Just as one needn't be athletic to admire and respect professional athletes, neither intellect nor scientific acumen are prerequisites for respecting and heeding scientists. Of course, Dunning–Kruger presents a conundrum, but I still think the sports analogy is apt -- Dunning-Kruger can apply to athletic feats, as well.
So, you'll forgive me if I'm not so quick to write off the problem as one of stupidity. Science was once held in higher regard. It could happen again. I think it's mostly a question of preconditions.
Oxford Guy - Friday, November 19, 2021 - linkFraud masquerading as science is part of its image problem.
The persistence of organized delusion (religion) is another.
mode_13h - Saturday, November 20, 2021 - link> Fraud masquerading as science is part of its image problem.
Fair point.

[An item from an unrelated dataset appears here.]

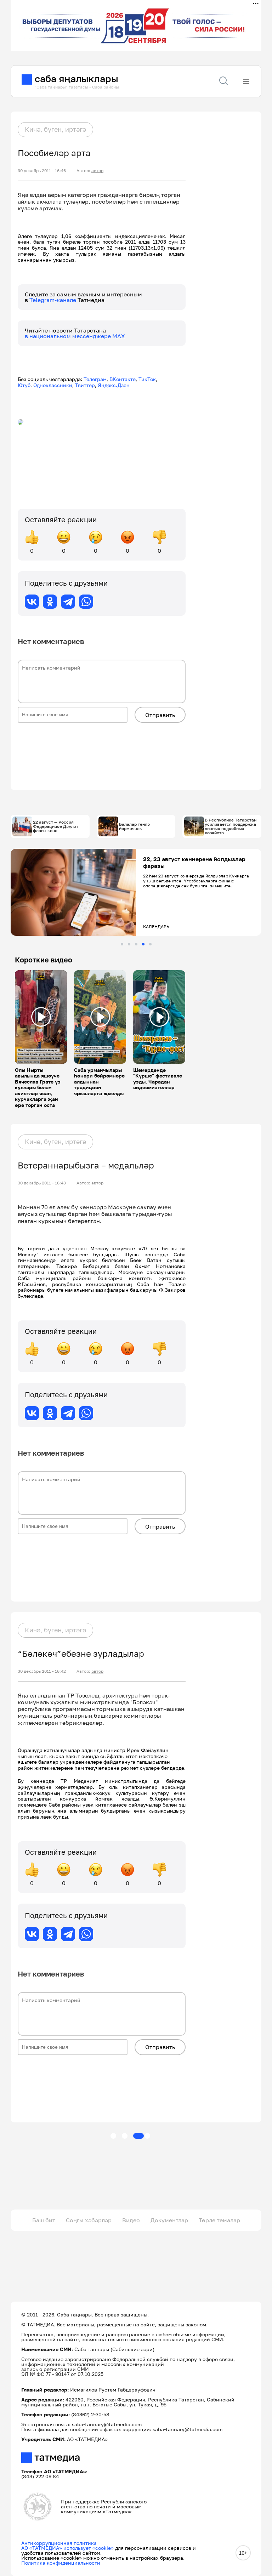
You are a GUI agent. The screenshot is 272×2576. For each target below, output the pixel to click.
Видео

I think the over-selling of science is one factor that lead to its fall from grace, in the mid-20th century. Certainly, in more recent times, scientists tend to be notoriously cagey and abundant in their use of qualifiers to avoid saying anything that's not well supported by data.
This is not what the public consumes, however. For quite some time, the media has rampantly over-interpreted and misinterpreted results of scientific studies, as well as over-hyping them. Then, clickbaiters, bloggers, and influencers got in on the game, taking it to a new level.
I guess my point is that public perception of science and scientists is yet another symptom of the dysfunctional media and information landscape.
That's not to let science totally off the hook. Lack of reproducibility of study results is an issue that's been coming to light, somewhat recently. One underlying cause is the incentive structure to which most researchers are subject.
There are other noted problems that have also lately garnered some attention, such as in the peer-review and gatekeeping schemes enacted by some journals and conferences.
Still, whatever internal problems science has, they're not responsible for the bulk of societal mistrust of science and scientists.
> The persistence of organized delusion (religion) is another.
I think this is a somewhat pitched battle, and not entirely necessary. There are plenty of examples where religion has come to accept science, rather than standing in opposition to it. Not least of which is the Catholic Church's acceptance of evolution and that neither the Earth nor the Sun are the center of the universe.
IMO, it's not that different from others who seek to gain advantage by pitting themselves against science. I think the issue is generally less the actual religions, and more one of their leaders.
GeoffreyA - Sunday, November 21, 2021 - linkInternally, science seems to have many problems. I get the feeling that quantum mechanics, and the Copenhagen interpretation, occupy a despotic throne. General relativity is seemingly brushed to the sides, despite being more advanced in its concept of time, compared to QM's. And the big, missing piece in physics might well be tied to this tension in time. GR men and women come up with some innovative ideas but, seemingly, are second-class citizens. Stephen Hawking, Leonard Susskind, etc., have got a dogmatism, as if only their ideas are right (for example, string theory). And don't even talk about the journals, peer-reviewing, gatekeeping. It's a disgrace to science.
As you point out, it's not science's internal problems that have inspired popular mistrust. I would say it's partly fraud and mostly religious sentiment---and I say this as a believer and a Christian. I think, but could be wrong, that many feel science is trying to dethrone God. Of course, science's job is to dethrone falsehood only, explain Nature, and find truth.
Going further, I would say, religious sentiment doesn't go easily from man's heart; and when it's directed at science, that belief can end up being pseudo-religious. Many scientists, in their attempts to show that God is redundant or false, will accept an infinite multiverse, where in one, ours, the values turned out to be just right. I'm not qualified to debate whether that's more economical/parsimonious than God, but for my part, I don't buy it. For one, it can't be falsified, is a metaphysical explanation, and stands on the same footing as God. In any case, I'm just searching for the truth, wherever it may lead, whatever it may find.